◆ **The task**: Please arrange only the lines of the material between the line holding "Image resolution: width=1024 pixels, height=768" and the line holding "Image resolution: width=1000", inclusive, as a numbered list, omitting any blank lines.

A run of records:
===============
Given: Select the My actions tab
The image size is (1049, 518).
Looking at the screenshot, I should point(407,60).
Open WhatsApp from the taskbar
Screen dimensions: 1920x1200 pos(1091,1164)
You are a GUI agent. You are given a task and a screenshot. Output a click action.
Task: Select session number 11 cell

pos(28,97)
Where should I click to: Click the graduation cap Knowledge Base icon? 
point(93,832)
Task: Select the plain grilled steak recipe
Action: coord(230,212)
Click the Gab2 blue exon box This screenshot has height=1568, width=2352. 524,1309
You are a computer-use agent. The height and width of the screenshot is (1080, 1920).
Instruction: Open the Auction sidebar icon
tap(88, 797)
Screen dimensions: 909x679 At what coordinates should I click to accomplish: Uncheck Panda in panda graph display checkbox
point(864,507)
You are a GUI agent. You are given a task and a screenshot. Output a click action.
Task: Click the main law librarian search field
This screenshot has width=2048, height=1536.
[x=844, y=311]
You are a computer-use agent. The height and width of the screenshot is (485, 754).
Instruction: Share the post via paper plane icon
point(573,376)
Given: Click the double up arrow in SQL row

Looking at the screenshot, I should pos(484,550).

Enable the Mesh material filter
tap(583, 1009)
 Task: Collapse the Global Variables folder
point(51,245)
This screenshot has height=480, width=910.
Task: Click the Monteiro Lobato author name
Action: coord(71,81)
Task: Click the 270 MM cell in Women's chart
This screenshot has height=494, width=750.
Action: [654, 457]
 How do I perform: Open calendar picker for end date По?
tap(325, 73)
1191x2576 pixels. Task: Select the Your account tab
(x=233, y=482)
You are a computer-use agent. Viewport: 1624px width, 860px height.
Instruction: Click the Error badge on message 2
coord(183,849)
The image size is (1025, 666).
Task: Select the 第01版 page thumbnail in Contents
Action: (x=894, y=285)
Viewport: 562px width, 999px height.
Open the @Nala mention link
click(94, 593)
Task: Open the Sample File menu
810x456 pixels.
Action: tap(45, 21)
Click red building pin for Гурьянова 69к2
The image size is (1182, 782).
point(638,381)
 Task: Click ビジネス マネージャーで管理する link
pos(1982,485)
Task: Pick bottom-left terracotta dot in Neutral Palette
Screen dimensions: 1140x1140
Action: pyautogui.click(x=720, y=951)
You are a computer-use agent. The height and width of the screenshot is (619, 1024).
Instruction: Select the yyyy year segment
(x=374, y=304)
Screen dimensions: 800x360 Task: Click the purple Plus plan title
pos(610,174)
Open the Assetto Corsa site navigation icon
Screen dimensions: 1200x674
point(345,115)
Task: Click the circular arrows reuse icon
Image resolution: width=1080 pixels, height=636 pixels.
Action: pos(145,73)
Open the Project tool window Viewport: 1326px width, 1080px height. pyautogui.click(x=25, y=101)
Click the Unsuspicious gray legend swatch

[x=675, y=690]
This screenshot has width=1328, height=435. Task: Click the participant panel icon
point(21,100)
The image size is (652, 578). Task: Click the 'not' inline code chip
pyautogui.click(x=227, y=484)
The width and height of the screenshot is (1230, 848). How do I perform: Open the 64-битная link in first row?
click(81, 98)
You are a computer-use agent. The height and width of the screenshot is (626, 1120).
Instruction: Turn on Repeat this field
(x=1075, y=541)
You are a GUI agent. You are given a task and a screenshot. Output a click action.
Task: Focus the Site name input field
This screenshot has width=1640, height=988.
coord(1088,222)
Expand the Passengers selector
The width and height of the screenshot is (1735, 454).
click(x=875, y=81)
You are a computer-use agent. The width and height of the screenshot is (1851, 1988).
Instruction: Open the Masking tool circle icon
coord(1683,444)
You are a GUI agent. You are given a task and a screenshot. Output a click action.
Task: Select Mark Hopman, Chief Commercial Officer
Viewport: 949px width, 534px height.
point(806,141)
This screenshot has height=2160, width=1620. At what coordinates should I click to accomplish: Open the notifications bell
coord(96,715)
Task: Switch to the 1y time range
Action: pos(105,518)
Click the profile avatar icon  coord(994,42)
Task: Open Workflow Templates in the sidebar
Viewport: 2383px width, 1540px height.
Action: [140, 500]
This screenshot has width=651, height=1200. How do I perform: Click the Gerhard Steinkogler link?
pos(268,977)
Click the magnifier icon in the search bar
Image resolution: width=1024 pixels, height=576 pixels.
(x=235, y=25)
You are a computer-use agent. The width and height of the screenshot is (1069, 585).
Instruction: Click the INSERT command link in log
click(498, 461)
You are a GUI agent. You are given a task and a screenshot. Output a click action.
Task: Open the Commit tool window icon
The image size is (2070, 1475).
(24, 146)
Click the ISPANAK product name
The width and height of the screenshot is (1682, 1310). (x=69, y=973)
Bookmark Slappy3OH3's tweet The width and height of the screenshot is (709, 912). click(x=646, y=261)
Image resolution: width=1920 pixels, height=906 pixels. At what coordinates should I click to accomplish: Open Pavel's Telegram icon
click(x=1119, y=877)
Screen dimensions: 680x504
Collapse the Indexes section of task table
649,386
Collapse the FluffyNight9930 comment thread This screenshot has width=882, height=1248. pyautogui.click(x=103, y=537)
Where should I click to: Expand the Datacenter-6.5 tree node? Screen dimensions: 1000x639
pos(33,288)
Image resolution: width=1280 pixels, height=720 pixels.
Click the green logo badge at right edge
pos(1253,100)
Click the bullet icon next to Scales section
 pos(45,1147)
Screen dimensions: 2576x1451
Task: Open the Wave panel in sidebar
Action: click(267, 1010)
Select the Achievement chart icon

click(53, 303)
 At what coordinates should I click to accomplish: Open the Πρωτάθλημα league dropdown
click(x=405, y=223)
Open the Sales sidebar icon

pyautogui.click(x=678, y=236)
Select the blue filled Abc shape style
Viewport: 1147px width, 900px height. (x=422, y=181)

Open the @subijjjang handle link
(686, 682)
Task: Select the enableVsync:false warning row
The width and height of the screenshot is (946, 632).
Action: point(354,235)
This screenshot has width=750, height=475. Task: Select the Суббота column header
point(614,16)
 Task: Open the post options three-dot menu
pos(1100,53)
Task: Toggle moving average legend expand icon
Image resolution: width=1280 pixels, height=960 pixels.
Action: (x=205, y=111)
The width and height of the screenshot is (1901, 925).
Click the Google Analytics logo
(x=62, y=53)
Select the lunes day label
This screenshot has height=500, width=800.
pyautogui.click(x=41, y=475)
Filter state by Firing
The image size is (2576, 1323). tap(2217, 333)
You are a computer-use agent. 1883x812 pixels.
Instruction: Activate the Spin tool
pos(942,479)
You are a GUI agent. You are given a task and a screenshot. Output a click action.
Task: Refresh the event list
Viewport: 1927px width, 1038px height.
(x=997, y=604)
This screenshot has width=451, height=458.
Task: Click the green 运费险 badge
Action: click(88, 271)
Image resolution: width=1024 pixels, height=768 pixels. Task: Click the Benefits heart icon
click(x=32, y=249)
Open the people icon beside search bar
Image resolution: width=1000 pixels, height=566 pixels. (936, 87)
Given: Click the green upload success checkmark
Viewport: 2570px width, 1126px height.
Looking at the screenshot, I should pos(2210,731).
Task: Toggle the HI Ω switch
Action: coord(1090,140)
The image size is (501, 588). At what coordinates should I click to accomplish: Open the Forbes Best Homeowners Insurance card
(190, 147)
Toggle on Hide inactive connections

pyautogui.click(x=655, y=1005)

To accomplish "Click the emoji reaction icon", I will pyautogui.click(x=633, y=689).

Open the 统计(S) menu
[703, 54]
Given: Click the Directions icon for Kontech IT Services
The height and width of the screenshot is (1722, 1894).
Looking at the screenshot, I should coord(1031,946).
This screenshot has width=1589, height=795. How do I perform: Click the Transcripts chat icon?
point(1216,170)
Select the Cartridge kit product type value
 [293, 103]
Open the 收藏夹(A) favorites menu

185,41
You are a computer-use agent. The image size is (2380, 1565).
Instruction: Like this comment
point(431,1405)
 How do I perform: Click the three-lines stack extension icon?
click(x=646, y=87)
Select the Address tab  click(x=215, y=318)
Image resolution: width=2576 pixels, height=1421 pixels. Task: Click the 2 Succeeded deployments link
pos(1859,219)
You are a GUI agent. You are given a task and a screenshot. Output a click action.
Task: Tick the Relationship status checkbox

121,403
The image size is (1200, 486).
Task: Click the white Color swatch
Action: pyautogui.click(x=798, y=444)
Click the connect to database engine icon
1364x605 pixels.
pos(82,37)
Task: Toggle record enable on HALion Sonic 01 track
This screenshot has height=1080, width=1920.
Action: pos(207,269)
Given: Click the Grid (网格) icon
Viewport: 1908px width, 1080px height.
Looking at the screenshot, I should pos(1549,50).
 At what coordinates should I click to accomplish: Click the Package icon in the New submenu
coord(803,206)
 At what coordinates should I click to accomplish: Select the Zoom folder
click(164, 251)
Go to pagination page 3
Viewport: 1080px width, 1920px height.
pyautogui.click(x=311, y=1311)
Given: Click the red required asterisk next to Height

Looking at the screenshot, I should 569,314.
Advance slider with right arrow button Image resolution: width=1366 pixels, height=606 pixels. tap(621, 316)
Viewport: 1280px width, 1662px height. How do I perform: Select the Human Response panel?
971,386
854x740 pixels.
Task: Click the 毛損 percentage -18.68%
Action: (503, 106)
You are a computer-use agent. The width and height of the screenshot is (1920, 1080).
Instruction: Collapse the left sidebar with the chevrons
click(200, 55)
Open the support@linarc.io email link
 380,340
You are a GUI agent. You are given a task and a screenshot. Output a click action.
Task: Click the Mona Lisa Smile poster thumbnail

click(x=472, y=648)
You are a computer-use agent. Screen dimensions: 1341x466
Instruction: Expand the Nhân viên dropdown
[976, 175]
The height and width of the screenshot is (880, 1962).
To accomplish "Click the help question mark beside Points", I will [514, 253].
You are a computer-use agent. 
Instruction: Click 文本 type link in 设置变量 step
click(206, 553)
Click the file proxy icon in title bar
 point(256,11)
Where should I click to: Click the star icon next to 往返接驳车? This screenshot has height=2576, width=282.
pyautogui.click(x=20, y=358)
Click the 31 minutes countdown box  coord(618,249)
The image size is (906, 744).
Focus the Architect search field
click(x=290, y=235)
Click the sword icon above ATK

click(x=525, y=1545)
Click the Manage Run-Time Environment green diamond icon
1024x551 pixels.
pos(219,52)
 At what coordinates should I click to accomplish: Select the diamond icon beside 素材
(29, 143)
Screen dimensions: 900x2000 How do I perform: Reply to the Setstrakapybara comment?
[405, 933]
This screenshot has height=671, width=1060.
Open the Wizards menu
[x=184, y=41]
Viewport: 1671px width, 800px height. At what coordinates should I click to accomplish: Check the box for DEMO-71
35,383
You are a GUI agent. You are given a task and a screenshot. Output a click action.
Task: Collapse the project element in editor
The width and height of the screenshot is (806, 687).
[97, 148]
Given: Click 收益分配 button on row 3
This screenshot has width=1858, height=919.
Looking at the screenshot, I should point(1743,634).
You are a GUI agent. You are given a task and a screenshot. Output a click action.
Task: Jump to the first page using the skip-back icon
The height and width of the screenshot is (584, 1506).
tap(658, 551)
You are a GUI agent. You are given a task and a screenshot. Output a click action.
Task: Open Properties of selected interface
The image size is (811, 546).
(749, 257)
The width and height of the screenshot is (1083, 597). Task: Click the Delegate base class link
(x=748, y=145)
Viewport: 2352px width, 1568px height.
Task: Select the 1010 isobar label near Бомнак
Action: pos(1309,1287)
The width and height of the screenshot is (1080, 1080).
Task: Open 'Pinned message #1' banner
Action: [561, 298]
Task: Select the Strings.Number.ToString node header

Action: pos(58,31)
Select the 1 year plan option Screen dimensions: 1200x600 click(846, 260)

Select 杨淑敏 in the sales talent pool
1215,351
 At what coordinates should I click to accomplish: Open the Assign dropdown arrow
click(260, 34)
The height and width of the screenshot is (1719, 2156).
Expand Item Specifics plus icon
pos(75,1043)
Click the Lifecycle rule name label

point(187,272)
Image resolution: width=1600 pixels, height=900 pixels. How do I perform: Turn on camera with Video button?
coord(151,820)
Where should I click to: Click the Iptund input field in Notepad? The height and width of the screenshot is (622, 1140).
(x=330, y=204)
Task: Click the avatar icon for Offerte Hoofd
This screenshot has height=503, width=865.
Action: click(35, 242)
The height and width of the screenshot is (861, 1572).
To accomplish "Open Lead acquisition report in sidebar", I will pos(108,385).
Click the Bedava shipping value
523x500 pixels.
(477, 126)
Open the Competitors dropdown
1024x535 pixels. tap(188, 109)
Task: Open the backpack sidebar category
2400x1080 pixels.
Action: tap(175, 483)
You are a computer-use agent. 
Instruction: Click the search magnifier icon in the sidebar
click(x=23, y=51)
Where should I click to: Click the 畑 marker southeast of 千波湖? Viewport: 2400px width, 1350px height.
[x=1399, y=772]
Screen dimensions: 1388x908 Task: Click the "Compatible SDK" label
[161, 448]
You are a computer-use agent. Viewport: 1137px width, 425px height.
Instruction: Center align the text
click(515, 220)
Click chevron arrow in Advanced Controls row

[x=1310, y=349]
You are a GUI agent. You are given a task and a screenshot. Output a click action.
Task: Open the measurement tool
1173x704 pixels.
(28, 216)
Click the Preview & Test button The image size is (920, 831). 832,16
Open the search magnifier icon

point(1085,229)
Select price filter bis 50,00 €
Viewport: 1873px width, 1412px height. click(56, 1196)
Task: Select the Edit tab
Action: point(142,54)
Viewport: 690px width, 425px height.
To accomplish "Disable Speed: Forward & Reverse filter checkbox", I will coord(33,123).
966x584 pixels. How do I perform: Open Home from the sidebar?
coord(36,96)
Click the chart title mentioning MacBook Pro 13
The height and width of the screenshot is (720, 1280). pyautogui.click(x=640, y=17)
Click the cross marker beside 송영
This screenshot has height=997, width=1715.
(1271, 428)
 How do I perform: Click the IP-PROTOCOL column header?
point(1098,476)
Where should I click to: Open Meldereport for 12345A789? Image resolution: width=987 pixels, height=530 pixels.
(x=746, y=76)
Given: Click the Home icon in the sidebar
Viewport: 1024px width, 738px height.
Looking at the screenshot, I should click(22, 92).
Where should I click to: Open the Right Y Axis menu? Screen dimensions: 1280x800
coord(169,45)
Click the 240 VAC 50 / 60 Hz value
===============
◆ **Result**:
1. Image resolution: width=1024 pixels, height=768 pixels. Task: Click the Benefits heart icon
2. click(x=32, y=249)
3. Open the people icon beside search bar
4. Image resolution: width=1000 pixels, height=566 pixels. (936, 87)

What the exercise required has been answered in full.